Atmospheric deposition is an important iron source. Satellite images and data (such as PODLER, MODIS, MSIR) [107] [108] [109] combined with back-trajectory analyses identified natural sources of iron–containing dust. Iron-bearing dusts erode from soil and are transported by wind. Although most dust sources are situated in the Northern Hemisphere, the largest dust sources are located in northern and southern Africa, North America, central Asia and Australia. [110]
Heterogeneous chemical reactions in the atmosphere modify the speciation of iron in dust and may affect the bioavailability of deposited iron. The soluble form of iron is much higher in aerosols than in soil (~0.5%). [110] [111] [112] Several photo-chemical interactions with dissolved organic acids increase iron solubility in aerosols. [113] [114] Among these, photochemical reduction of oxalate-bound Fe(III) from iron-containing minerals is important. The organic ligand forms a surface complex with the Fe (III) metal center of an iron-containing mineral (such as hematite or goethite). On exposure to solar radiation the complex is converted to an excited energy state in which the ligand, acting as bridge and an electron donor, supplies an electron to Fe(III) producing soluble Fe(II). [115] [116] [117] Consistent with this, studies documented a distinct diel variation in the concentrations of Fe (II) and Fe(III) in which daytime Fe(II) concentrations exceed those of Fe(III). [118] [119] [120] [121]

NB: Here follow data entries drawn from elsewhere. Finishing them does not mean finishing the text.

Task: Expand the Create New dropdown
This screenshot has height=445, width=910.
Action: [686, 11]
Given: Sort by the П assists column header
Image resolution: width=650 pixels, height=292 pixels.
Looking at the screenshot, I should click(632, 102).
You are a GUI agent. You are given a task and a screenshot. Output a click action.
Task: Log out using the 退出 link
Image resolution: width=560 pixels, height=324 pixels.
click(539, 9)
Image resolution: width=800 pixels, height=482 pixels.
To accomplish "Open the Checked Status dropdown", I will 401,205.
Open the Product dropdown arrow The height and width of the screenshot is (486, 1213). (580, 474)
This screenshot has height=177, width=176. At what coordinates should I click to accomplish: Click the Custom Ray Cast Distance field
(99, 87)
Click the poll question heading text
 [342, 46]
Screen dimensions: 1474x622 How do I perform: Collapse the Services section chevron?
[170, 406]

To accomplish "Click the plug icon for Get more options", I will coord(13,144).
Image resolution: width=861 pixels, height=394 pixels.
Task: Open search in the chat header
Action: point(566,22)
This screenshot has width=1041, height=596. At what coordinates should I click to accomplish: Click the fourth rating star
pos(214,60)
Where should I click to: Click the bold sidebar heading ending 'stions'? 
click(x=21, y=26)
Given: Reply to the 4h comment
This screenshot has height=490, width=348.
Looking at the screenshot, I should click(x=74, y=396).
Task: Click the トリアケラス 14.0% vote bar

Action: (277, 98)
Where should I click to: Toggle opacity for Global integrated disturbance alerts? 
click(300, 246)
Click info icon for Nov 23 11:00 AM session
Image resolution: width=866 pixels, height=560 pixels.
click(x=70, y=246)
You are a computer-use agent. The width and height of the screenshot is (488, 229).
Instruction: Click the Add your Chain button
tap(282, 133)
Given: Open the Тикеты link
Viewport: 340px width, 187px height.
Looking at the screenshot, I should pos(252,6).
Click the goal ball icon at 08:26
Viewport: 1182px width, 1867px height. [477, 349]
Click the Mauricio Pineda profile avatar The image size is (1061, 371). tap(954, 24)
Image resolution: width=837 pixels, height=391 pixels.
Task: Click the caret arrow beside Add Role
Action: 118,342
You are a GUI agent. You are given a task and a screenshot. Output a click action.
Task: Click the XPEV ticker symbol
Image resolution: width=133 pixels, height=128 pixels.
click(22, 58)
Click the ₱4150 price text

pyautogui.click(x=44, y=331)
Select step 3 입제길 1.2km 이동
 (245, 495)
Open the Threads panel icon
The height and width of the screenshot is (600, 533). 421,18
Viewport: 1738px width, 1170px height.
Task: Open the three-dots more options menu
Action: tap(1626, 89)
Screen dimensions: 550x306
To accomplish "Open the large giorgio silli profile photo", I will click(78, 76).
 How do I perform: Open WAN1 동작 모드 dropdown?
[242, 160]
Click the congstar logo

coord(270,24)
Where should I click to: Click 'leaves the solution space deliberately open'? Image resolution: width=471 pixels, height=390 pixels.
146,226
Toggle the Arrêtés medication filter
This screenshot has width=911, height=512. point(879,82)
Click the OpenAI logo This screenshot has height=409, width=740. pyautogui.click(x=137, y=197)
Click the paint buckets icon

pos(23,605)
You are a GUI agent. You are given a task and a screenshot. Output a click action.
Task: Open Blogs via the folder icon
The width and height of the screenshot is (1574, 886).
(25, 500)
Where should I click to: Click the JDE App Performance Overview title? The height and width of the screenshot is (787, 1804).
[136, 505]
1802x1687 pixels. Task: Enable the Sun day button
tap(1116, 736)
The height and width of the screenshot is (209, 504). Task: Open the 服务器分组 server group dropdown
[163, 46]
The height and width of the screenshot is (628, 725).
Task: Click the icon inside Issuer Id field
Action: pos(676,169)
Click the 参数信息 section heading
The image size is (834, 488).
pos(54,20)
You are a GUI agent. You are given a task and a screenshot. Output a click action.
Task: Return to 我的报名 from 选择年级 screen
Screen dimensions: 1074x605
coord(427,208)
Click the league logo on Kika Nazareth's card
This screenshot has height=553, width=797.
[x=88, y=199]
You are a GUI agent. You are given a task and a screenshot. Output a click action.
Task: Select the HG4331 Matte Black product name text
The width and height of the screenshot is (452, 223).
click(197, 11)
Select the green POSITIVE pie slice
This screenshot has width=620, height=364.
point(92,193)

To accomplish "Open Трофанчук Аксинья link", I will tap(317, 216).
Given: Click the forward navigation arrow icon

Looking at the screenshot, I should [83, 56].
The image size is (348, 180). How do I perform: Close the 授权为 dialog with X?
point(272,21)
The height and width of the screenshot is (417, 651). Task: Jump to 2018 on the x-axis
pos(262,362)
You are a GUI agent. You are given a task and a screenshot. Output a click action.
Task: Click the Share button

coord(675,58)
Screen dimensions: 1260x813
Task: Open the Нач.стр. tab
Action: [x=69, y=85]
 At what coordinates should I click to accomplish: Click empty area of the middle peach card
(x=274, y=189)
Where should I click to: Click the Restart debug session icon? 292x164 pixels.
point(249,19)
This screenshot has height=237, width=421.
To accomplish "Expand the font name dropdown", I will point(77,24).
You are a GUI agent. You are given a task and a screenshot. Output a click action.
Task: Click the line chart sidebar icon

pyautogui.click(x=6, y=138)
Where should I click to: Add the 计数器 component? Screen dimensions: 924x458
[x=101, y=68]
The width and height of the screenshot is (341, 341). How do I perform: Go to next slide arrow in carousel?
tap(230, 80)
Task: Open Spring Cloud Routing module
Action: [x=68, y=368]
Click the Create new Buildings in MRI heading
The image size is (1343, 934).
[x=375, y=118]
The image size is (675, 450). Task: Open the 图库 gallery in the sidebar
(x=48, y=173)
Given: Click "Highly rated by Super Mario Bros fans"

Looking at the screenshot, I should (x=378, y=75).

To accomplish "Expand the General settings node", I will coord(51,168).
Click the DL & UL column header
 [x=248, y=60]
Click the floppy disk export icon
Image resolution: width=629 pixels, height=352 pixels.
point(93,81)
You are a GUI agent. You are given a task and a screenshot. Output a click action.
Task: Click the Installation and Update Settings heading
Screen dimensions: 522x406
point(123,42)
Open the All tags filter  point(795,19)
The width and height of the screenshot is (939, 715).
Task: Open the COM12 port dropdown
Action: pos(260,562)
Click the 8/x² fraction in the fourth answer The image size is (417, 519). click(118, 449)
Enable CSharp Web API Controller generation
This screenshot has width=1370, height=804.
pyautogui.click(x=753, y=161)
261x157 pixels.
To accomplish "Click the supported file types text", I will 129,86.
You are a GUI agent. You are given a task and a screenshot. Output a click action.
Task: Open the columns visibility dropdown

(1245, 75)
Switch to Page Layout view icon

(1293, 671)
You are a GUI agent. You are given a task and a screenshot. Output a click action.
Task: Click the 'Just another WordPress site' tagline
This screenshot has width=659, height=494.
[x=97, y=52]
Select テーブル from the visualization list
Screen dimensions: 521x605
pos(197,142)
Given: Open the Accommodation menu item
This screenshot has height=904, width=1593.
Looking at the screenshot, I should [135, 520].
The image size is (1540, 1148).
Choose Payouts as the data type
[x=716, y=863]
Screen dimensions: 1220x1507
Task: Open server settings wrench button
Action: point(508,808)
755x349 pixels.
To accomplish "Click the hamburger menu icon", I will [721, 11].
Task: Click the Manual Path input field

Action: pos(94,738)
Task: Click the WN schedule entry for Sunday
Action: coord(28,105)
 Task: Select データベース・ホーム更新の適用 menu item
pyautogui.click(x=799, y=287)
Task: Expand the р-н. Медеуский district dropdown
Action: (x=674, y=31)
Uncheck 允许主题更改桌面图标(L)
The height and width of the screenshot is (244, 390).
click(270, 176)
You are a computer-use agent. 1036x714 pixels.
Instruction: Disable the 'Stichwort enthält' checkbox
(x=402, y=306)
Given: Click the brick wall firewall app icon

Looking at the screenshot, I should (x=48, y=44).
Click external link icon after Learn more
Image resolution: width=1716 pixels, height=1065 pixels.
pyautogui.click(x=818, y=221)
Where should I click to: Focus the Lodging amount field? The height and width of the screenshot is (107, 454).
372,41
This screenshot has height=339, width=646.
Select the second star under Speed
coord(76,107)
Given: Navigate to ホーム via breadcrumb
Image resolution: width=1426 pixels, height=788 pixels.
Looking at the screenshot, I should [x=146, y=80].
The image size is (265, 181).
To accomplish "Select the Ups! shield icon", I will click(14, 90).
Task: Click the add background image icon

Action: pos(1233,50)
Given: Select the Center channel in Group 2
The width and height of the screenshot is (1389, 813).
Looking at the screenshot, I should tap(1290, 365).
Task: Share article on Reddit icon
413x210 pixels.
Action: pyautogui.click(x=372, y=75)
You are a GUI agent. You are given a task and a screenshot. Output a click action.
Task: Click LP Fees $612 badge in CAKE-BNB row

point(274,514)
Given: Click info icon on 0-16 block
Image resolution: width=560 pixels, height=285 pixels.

Volcanic ash has a significant role in supplying the world's oceans with iron. [122] Volcanic ash is composed of glass shards, pyrogenic minerals, lithic particles and other forms of ash that release nutrients at different rates depending on structure and the type of reaction caused by contact with water. [123]
Increases of biogenic opal in the sediment record are associated with increased iron accumulation over the last million years. [124] In August 2008, an eruption in the Aleutian Islands deposited ash in the nutrient-limited Northeast Pacific. This ash and iron deposition resulted in one of the largest phytoplankton blooms observed in the subarctic. [125]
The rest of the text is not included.